Antiporn Groups: Feds Should Indict Softer Content
“Early indications lead us to believe this material is once again the ‘worst of the worst,’” said Daniel Weiss, the senior analyst for media and sexuality at Focus on the Family. “The Justice Department does nothing to stop the mainstreaming of pornography by only prosecuting material at the extreme edge of society.”
Robert Peters, president of Morality in Media, concurred with Weiss and called on the government to initiate far more obscenity prosecutions.
“The case is an important obscenity case, but standing alone it isn’t going to stem the tide of obscenity,” Peters said. “They’ve just got to do more cases, or the pornographers are going to win.”
Peters asserted that, despite the proliferation of pornography in American society and the “mainstreaming” of adult content, Americans are not accepting of pornography.

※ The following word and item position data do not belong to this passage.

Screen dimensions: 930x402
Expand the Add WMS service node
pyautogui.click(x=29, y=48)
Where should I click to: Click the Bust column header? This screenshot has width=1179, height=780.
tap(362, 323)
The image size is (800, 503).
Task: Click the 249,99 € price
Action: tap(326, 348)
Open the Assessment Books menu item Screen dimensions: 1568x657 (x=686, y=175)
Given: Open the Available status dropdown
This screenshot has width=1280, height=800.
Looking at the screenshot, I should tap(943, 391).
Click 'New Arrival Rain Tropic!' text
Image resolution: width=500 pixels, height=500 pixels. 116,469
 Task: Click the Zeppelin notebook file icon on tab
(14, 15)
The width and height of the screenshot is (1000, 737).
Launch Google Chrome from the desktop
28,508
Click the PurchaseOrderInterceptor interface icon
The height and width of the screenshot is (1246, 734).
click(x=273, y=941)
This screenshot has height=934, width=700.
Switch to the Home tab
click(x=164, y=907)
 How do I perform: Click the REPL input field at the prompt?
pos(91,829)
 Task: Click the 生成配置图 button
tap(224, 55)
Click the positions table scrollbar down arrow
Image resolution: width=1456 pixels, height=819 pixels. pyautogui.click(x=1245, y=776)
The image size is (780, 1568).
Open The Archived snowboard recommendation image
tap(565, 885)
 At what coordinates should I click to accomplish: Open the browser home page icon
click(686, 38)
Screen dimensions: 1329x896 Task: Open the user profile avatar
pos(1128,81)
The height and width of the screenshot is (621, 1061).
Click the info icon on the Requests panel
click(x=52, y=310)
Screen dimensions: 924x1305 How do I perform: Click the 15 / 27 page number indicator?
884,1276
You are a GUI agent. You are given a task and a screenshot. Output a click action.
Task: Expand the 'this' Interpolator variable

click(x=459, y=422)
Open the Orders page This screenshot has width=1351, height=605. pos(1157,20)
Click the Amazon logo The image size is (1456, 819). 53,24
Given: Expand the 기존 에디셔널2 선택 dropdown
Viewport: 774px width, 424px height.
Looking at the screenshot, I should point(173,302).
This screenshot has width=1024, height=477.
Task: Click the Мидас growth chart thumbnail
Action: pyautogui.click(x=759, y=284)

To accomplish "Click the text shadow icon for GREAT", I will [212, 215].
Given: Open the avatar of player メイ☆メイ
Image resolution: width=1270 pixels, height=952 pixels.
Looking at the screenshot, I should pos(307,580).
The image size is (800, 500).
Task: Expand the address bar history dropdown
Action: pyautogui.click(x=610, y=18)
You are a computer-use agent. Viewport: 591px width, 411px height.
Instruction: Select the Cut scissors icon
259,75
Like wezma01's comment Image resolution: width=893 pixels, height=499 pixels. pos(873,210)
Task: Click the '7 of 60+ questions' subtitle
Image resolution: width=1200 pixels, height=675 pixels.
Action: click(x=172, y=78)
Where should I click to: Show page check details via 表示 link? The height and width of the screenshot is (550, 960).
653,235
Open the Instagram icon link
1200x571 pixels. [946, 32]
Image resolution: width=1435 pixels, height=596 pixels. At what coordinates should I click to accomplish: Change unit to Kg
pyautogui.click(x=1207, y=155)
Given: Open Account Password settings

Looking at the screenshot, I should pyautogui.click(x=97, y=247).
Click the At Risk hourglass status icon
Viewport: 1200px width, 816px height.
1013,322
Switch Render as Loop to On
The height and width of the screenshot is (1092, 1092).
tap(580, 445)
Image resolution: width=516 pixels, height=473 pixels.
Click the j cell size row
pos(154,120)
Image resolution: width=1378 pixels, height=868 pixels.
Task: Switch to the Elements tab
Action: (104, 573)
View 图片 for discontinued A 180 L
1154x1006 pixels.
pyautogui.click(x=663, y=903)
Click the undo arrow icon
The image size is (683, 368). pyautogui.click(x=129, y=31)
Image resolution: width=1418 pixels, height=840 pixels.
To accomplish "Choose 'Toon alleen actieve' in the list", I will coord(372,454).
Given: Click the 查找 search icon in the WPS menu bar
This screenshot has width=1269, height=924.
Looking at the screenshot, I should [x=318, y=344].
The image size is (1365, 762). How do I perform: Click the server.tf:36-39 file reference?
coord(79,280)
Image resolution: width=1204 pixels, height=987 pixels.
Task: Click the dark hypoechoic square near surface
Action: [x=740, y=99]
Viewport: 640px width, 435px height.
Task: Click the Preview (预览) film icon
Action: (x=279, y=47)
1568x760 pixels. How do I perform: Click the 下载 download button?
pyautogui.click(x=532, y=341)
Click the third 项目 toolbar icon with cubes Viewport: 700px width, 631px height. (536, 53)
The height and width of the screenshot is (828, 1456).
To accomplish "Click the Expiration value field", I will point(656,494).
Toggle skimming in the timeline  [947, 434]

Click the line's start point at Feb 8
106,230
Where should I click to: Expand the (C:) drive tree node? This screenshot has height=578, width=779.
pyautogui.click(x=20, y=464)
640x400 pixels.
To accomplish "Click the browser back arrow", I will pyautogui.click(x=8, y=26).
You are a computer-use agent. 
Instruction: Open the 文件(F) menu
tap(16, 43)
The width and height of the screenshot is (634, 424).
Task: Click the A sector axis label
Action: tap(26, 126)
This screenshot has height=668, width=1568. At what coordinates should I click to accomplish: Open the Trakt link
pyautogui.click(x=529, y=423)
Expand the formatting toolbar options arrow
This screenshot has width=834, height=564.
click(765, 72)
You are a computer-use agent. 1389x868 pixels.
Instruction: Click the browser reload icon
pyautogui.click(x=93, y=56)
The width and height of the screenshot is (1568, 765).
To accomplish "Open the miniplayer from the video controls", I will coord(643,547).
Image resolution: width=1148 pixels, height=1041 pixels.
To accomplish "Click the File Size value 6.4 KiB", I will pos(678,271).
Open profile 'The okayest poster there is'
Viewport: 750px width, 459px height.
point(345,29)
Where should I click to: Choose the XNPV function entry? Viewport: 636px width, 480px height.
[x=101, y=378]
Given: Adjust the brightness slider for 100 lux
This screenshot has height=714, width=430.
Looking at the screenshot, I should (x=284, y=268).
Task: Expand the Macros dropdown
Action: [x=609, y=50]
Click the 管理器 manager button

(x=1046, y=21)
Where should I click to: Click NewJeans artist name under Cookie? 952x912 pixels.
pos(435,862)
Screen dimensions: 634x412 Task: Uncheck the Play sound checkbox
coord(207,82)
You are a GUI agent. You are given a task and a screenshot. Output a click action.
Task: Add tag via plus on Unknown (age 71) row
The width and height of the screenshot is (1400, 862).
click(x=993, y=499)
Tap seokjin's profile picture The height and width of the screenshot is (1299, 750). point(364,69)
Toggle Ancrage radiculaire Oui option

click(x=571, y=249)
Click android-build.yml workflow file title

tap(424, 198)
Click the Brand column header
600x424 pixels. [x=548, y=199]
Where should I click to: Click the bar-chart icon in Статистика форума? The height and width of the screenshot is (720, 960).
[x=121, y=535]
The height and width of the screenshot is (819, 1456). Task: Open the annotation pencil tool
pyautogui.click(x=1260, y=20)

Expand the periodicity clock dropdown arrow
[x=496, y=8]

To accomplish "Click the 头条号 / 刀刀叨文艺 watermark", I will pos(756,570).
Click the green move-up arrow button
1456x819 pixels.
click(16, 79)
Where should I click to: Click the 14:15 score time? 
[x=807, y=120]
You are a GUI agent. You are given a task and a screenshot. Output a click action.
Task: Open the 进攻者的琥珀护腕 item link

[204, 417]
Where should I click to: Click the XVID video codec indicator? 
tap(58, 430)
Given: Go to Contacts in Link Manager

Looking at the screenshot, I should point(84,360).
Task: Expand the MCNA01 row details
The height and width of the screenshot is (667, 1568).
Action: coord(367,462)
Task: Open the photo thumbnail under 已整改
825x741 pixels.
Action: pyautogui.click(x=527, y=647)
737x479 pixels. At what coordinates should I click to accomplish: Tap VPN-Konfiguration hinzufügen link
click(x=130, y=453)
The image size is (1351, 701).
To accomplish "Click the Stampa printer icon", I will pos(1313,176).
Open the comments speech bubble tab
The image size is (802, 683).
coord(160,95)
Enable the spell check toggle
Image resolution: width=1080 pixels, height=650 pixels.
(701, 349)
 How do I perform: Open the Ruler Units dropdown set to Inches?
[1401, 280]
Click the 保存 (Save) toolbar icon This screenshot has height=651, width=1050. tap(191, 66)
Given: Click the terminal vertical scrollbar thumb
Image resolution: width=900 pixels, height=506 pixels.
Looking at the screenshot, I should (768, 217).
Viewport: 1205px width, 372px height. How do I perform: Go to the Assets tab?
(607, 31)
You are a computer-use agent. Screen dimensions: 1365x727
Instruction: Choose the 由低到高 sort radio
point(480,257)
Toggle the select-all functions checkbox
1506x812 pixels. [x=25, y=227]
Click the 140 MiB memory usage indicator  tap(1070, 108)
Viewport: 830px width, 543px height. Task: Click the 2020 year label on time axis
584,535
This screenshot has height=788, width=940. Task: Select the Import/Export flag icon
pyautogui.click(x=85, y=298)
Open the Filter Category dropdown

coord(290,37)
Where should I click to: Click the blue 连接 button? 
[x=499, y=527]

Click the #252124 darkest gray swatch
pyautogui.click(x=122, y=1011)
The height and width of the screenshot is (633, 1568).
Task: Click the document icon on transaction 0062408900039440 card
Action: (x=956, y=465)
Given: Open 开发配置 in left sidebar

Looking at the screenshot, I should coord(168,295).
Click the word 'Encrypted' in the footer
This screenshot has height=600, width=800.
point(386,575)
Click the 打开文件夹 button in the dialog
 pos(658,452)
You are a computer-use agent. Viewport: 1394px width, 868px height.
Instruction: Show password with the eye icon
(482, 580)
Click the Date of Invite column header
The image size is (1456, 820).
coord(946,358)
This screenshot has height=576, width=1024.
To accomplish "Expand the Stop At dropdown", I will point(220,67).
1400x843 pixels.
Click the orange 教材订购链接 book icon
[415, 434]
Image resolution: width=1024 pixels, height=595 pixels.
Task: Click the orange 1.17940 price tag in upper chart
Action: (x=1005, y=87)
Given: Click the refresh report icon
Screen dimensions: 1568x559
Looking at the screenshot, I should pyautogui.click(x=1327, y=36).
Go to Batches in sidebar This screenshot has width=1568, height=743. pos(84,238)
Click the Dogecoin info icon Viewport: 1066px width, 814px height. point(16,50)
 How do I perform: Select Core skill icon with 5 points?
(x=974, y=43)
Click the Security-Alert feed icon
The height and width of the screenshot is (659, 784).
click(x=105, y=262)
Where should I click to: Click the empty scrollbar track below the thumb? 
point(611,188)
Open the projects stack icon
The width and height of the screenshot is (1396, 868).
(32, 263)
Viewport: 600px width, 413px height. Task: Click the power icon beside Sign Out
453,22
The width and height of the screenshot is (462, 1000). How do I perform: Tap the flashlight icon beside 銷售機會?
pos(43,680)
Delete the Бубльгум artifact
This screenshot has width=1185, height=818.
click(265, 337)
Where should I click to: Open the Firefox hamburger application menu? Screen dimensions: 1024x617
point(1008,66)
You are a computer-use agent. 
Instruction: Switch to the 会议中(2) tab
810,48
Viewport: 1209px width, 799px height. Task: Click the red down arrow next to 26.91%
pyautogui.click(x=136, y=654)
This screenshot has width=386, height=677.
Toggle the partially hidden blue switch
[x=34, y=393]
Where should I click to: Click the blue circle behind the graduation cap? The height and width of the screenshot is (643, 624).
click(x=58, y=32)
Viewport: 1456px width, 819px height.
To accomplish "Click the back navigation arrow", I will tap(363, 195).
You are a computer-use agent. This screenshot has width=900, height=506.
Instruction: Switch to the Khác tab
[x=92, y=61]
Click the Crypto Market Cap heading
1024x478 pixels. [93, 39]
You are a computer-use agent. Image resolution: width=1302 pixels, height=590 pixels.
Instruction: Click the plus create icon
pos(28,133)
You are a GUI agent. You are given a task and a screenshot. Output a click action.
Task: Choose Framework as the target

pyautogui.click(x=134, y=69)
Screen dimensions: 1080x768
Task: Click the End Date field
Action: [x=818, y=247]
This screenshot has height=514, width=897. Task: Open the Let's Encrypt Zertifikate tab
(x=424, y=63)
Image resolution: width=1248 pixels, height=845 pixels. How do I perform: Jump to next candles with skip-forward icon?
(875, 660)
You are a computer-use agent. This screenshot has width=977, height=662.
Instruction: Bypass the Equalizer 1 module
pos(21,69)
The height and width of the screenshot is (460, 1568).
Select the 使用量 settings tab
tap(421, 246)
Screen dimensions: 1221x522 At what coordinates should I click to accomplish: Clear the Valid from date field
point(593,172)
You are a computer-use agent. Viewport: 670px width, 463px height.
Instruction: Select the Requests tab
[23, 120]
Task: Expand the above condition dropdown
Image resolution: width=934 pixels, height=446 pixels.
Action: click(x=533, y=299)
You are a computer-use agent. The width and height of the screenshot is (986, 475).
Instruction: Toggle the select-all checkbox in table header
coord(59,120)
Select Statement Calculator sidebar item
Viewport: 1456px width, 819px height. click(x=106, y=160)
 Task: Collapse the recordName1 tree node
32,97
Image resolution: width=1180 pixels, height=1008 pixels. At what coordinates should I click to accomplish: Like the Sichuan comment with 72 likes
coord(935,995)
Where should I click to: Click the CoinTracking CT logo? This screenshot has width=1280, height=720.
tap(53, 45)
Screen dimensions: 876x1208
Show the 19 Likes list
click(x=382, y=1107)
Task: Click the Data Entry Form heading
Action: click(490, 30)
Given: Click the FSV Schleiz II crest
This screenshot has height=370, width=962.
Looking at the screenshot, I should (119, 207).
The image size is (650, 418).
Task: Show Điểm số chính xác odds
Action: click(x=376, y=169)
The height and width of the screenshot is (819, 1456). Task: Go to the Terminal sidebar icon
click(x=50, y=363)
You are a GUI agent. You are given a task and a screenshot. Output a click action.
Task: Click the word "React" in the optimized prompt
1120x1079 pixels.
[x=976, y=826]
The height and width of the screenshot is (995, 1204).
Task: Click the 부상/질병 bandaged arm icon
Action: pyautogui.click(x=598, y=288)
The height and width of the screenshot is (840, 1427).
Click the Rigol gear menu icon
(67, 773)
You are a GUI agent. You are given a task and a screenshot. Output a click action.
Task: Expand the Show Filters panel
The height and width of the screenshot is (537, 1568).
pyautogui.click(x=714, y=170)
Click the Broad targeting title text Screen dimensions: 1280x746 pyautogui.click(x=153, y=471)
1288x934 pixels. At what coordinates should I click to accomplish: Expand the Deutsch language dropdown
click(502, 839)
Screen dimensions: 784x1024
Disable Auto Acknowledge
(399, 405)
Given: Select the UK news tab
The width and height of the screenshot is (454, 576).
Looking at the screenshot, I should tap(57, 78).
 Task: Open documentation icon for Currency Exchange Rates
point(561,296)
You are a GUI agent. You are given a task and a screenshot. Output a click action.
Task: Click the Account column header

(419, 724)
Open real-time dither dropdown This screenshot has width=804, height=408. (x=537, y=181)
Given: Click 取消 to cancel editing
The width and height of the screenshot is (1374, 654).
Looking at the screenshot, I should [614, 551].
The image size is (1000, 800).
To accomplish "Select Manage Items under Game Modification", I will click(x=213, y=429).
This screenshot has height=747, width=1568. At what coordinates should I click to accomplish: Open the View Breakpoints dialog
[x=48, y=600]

“Just because there’s a lot of pornography around doesn’t mean the American people accept it,” Peters said.
Diane Duke, the executive director of the Free Speech Coalition, told XBIZ that Peters’ comments simply demonstrate “how out of touch Morality in Media is with mainstream society.”
“It’s difficult to win any obscenity case, and it will be difficult for them to convict Evil Angel, because most people really don’t want to tell their neighbors what they can or can’t watch,” Duke said.
Duke added that if one looks at all the speech and expressive conduct that groups like Morality in Media lobby the government to restrict, it’s clear that their agenda goes well beyond targeting the adult entertainment industry.
“Morality in Media will not stop at the ‘hardest of the hard,’ and they won’t stop with pornography,” Duke said. “This is [advocating] censorship of the worst sort.”